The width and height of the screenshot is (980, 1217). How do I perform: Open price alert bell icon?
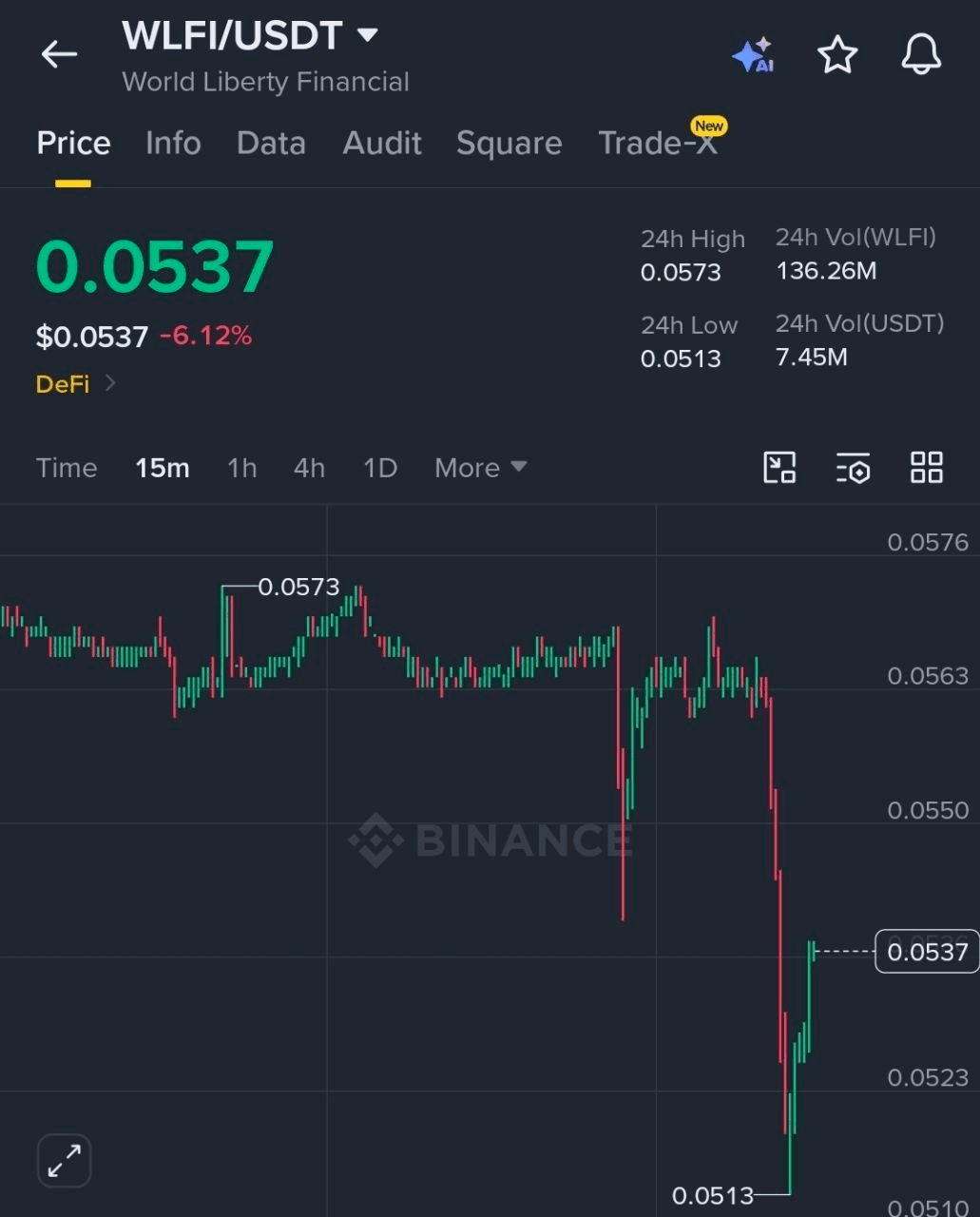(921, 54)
---
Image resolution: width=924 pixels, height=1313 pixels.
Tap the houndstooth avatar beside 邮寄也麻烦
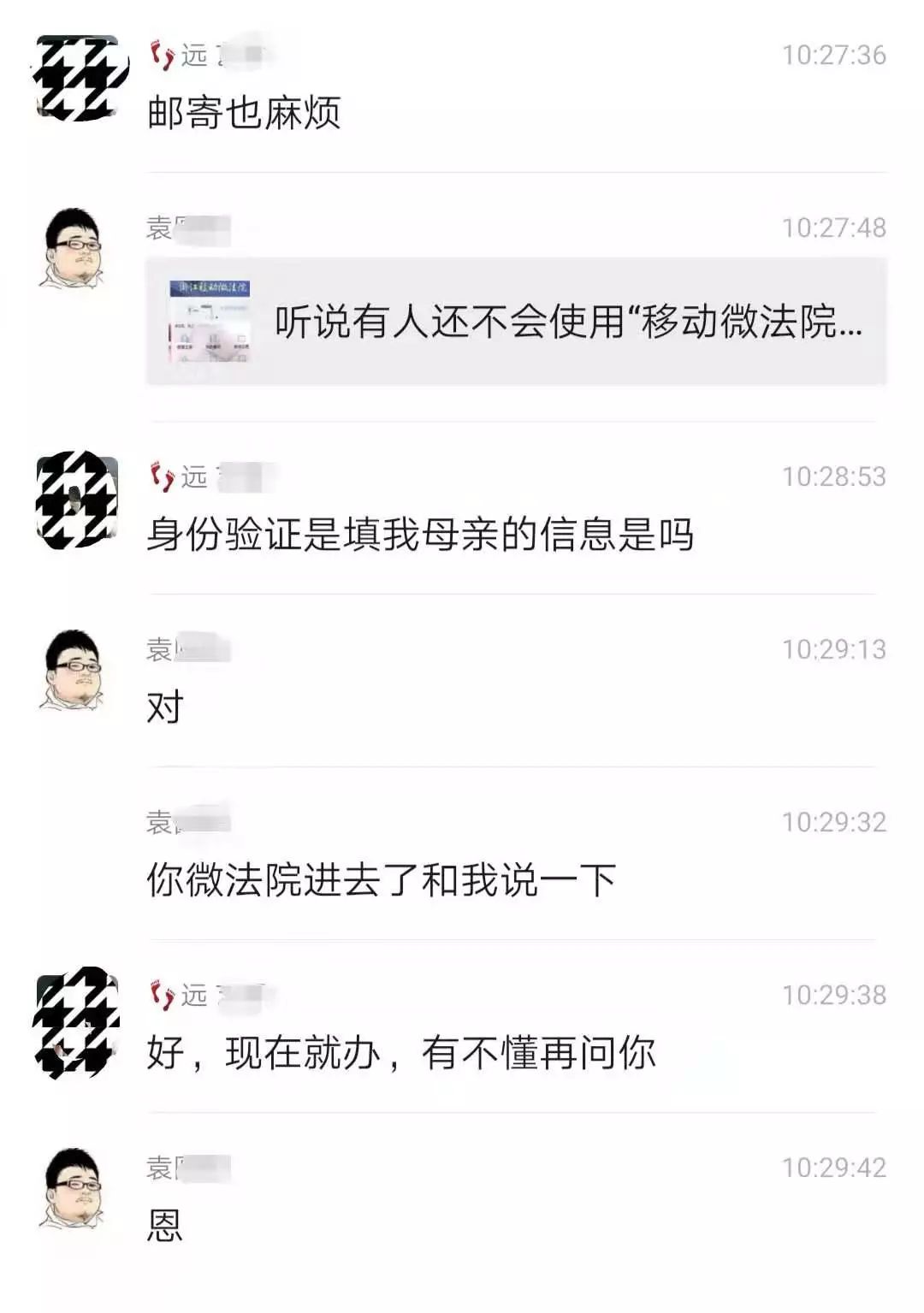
==
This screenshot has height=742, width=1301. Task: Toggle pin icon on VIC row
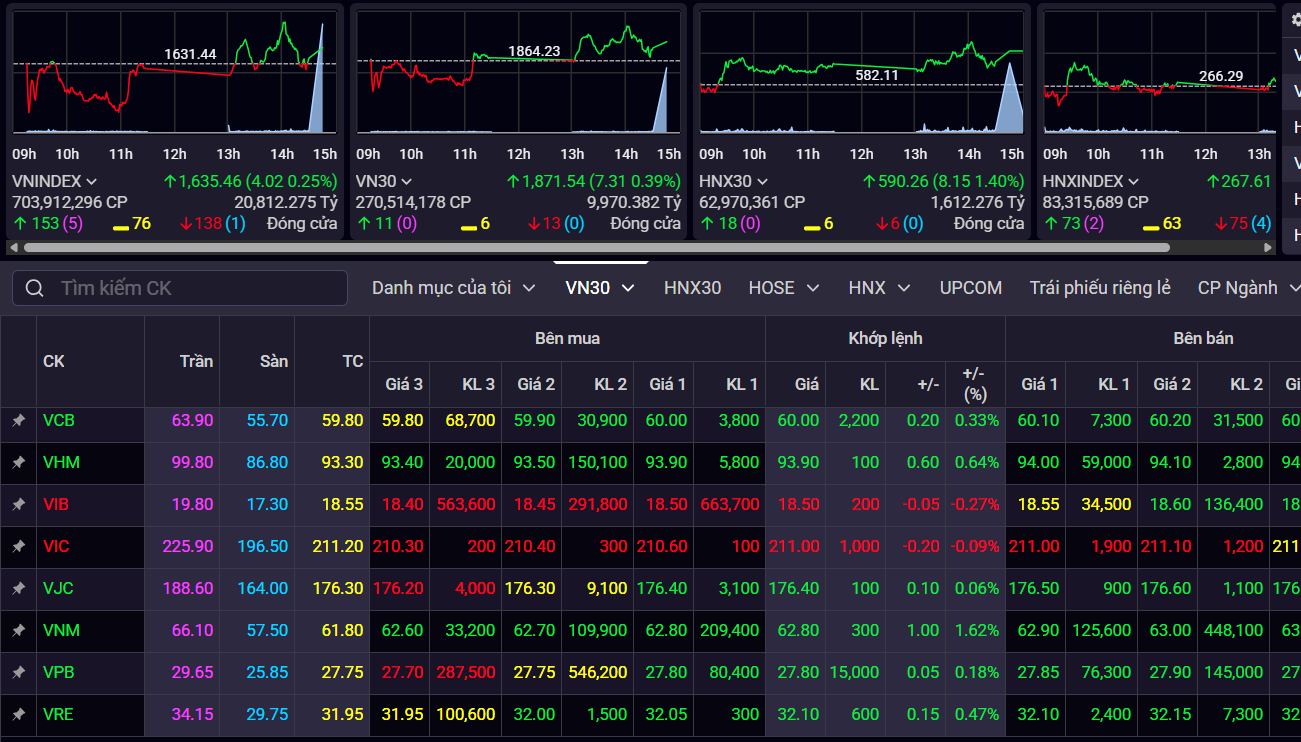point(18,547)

[Problem to work on] Count the lines in the listing above that contain the word "screenshot", treating uppercase and lowercase as different. Reply with the number only.

[Result of the exercise] 2